AI-Powered Proctoring & Cheating Detection System
Designed and deployed a 24/7 AI-driven proctoring system that continuously monitors live exam feeds using CCTV and webcam sources. The system leverages YOLOv8 for high-accuracy detection of suspicious objects (phones, books), MediaPipe-based eye and pose tracking for behavioral analysis, and a real-time alert engine that notifies invigilators instantly upon detecting anomalies.It supports both real-time intervention and post-exam audit trails, automatically capturing and annotating keyframes with bounding boxes and context. A comprehensive PDF report is generated summarizing flagged activities, complete with timestamps and visual evidence—enabling unbiased, scalable supervision without requiring constant human oversight.
The Problem
Traditional exam monitoring systems are ill-equipped to handle the complexities of real-time surveillance across diverse testing environments. Manual invigilation is not only labor-intensive but also inconsistent, often missing subtle forms of cheating such as hidden devices, suspicious movements, or prolonged eye aversions. This challenge becomes even more acute in remote and hybrid examination setups, where human supervision alone cannot ensure integrity at scale. Existing solutions lack intelligent automation, contextual awareness, and immediate flagging capabilities. They also fail to provide structured post-exam insights or traceable audit trails. Without integrated multimodal analysis—combining object detection, pose tracking, and behavior mapping—institutions are left with blind spots in ensuring fair and secure assessments.
Solution
Our system addresses these challenges by combining computer vision, real-time analytics, and automated documentation. Through the integration of YOLOv8, MediaPipe, FastAPI, and OpenCV, it creates a seamless pipeline from detection to reporting. The scalable cloud deployment ensures 24/7 availability, while modular components allow easy customization based on institutional requirements. The system provides both proactive monitoring and post-exam validation, increasing trust in remote assessments.
Technical Flow
- YOLOv8 processes live video feeds to detect suspicious objects (phones, books, etc.) in real-time.

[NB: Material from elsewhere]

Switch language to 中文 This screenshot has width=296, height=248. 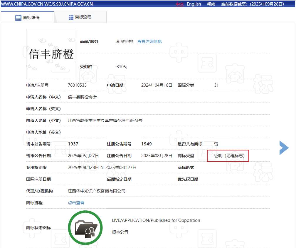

- MediaPipe tracks eye movement and pose estimation to detect behavioral anomalies.
- FastAPI handles real-time alerts and transmits notifications to invigilators.
- OpenCV captures and annotates snapshots with bounding boxes and time metadata.
- A PDF reporting engine compiles all suspicious events, timestamps, and evidence visuals.
- Dockerized microservices and Kubernetes deployment ensure high scalability and fault tolerance.
- Optional modules for screen monitoring and keystroke logging provide enhanced hybrid exam analysis.
Outcome
● Reduced query resolution time by 60% through intelligent alerting.
● Enabled real-time exam surveillance with immediate response capability.
● Delivered annotated visual evidence via auto-generated PDF reports.
● Empowered educational institutions to conduct secure, large-scale remote assessments with minimal manual oversight.